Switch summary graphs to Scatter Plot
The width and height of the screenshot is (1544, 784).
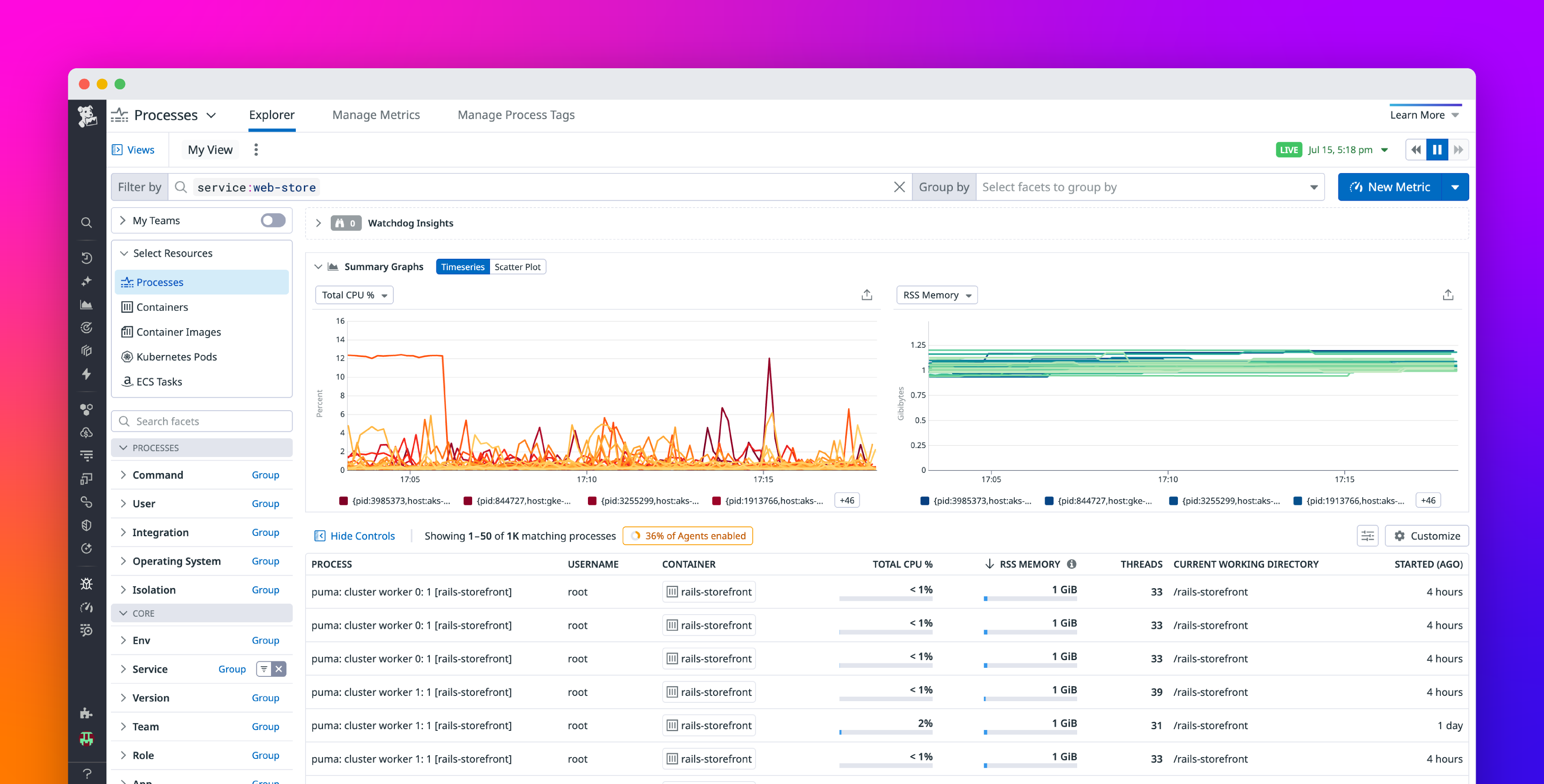(518, 266)
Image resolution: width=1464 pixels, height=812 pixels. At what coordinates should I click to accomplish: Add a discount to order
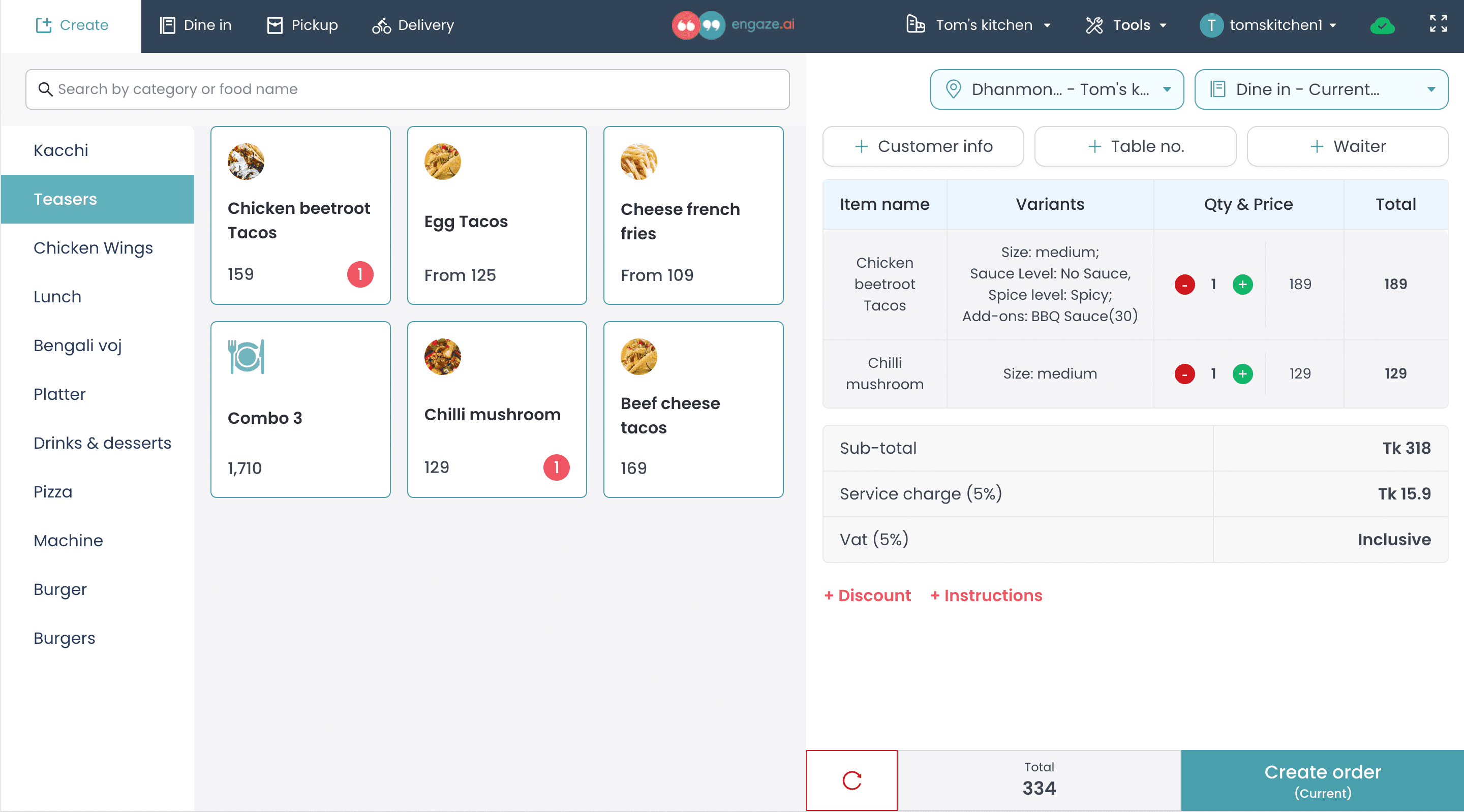point(867,596)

#####

Your answer must be an exact copy of the entries above, with no pictures in it.

Switch summary graphs to Scatter Plot
The width and height of the screenshot is (1544, 784).
(518, 266)
Image resolution: width=1464 pixels, height=812 pixels. At what coordinates should I click to accomplish: Add a discount to order
point(867,596)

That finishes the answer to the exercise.